Происхождение современной домашней кошки издавна интересовало ученых; они пришли к выводу, что та кошка, которую приручили древние египтяне, и была африканской дикой кошкой Felislybica. Ревностно охраняемая, кошка эта тем не менее была в свое время увезена за моря и океаны, чтобы затем расселиться и процветать во всех уголках земного шара.
Ученые также полагали, что эта кошка позднее была скрещена с европейской Felissilvestris, однако silvestris отнюдь не отличалась привязчивостью к людям, так что домашние кошки с ярко выраженными признаками silvestris долго в семьях людей не задерживались. Удивительным оказалось и то, что молекулы ДНК, взятые у Felislybica и домашних кошек по всему свету, были идентичны, однако сильно отличались от молекул ДНК европейской дикой кошки.
Считалось, что, хотя внешние данные кошек, особенно окрас, часто разнились (это связано лишь с их региональными отличиями, приспособленностью к местным условиям — климату, пище, окружающей среде — или же с мутационными процессами), все это, как выяснилось, оказывает весьма сильное влияние, и европейские кошки отличаются от кошек, живущих в африканском вельде, или саванне.

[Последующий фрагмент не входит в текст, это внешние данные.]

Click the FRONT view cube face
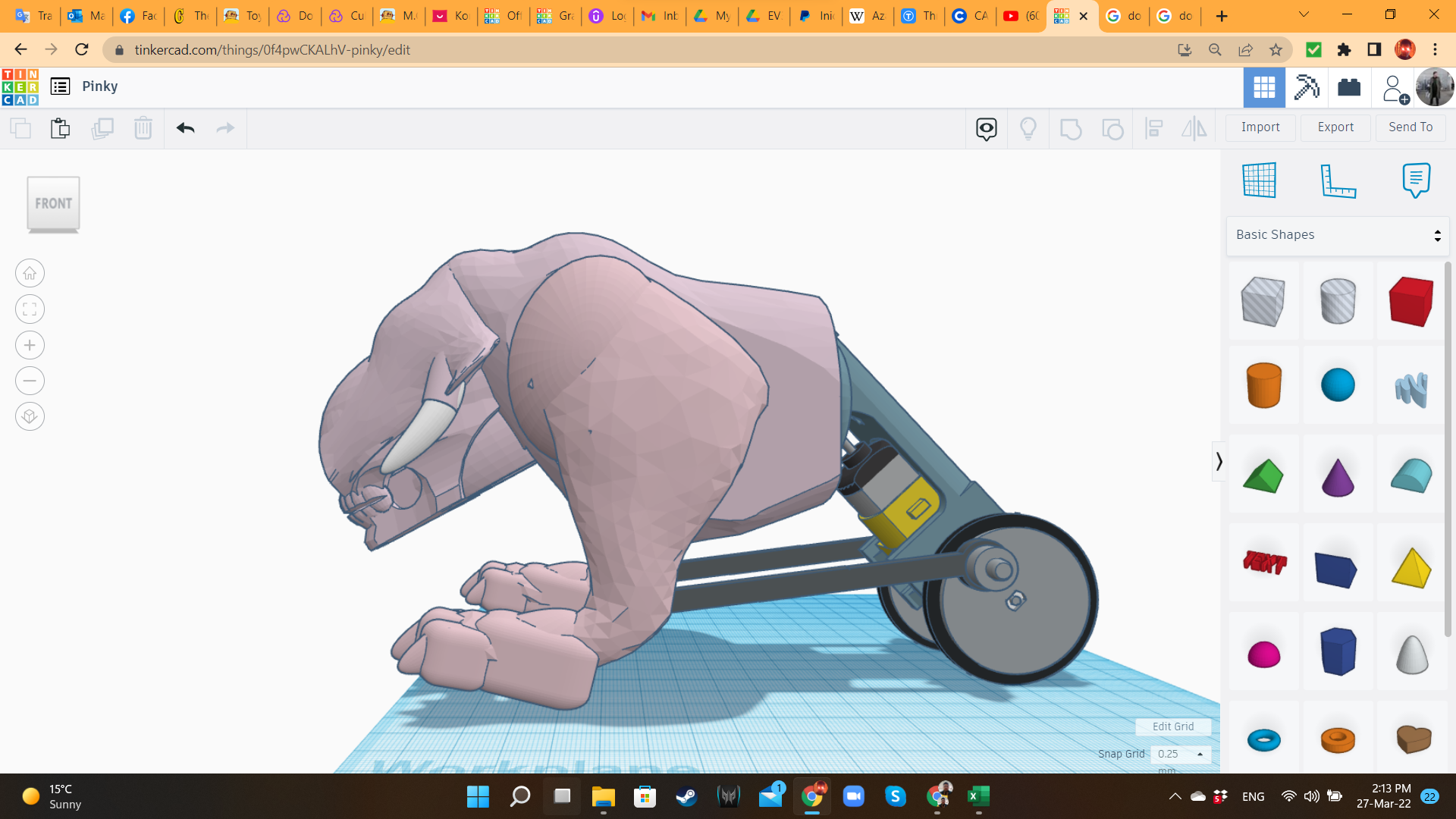The image size is (1456, 819). [x=53, y=203]
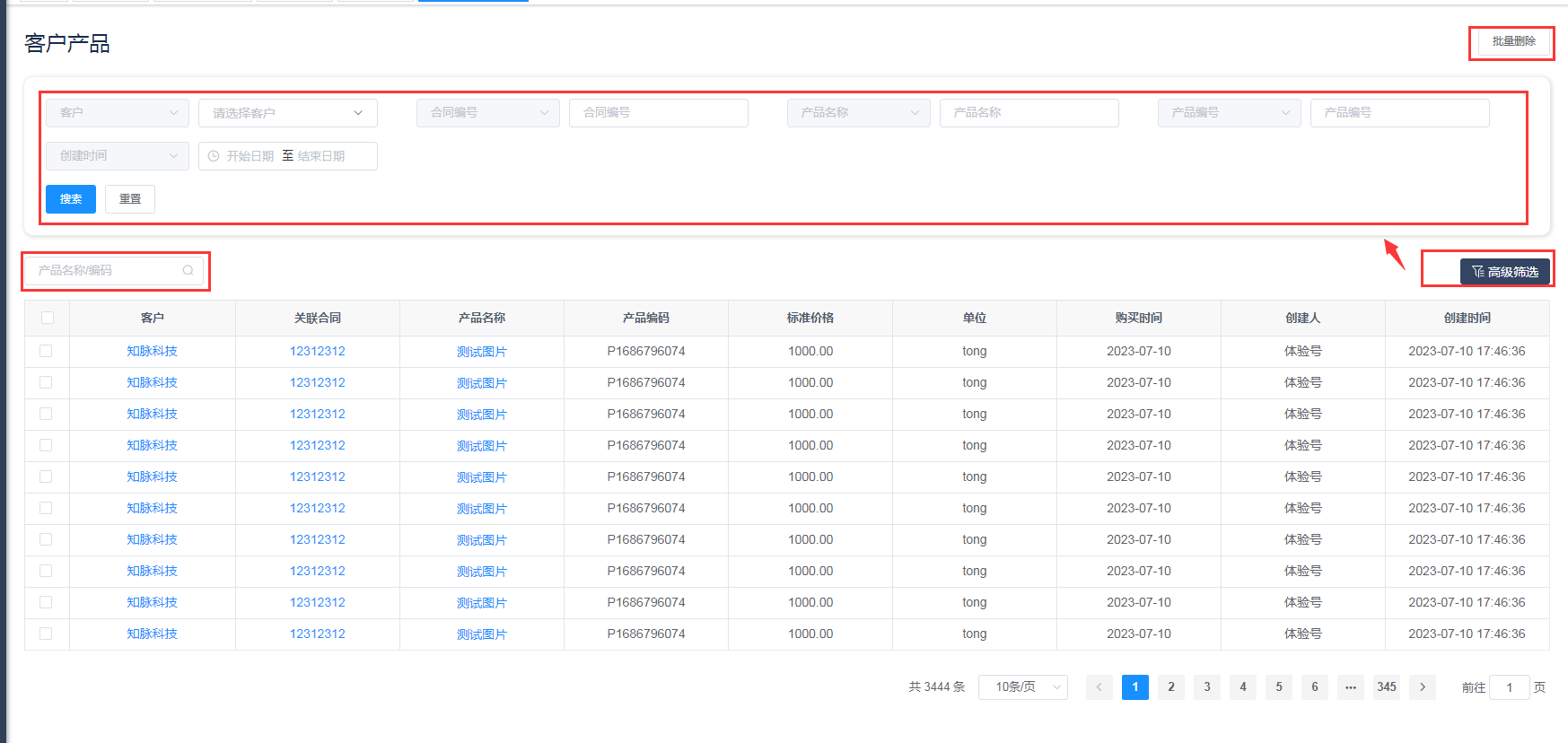The width and height of the screenshot is (1568, 743).
Task: Check the first table row checkbox
Action: point(46,351)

Был сделан вывод о том, что хотя различные мутации, сказывающиеся на окрасе, случаются и в дикой природе, однако действительно удачные варианты, например серо-черные кошки, встречаются главным образом в низменных влажных районах Южной Африки, а более светлые, песочные — в ее сухих полупустынях.
Пятница родился недалеко от фермы, в вельде, и по окрасу очень напоминал свою мать. Анна взяла его еще котенком, и теперь, когда вырос, он стал великолепным образцом первой из категорий, приведенных выше.
Анна окликнула Пятницу откуда-то из чащи мимузопсов, и он оглянулся. Он давно ждал ее странного, похожего на крик птицы призыва, столь характерного для таких, как Анна, людей-кошек; вряд ли он желал услышать именно свою кличку — ни один уважающий себя кот не соблаговолит откликнуться на какое-то примитивное, придуманное людьми имя.
Услышав над рекой похожие на мерный звон колокола крики африканского коршуна-рыболова, Пятница сразу припустил галопом, взлетая почти параллельно земле с вытянутыми задними лапами и стремясь поскорее укрыться в тени деревьев. Чуть запыхавшись и нарочито изображая усталость, он наконец нагнал Анну, однако все же постарался скрыть свою «позорную» торопливость — уселся и с самым безмятежным видом принялся тщательно вылизывать внутреннюю сторону задних лап.
Орлы — не только африканские коршуны-рыболовы — вообще-то нечасто встречались Пятнице в его родном ночном мире в ту пору, когда он охотился, так что он в них не особенно разбирался; все они казались ему просто огромными грозными тенями, проносившимися порой в опасной близости от земли. А в вышине небес, когда слышны были только их голоса, они казались ему нестрашными и бесплотными. Их крики он слышал за много километров, но лишь однажды действительно испугался, когда орел спикировал на него, причем вряд ли это было сознательным нападением. Скорее всего, пернатый хищник просто решил посмотреть, что это такое, из чистого любопытства, что называется. Пятница услышал шум воздушных струй, свист дрожащих маховых перьев и успел заметить лишь мгновенно промелькнувшую тень над головой, однако этот опыт оказался не бесполезным, пробудив в нем некую древнюю память об опасности, падающей с небес.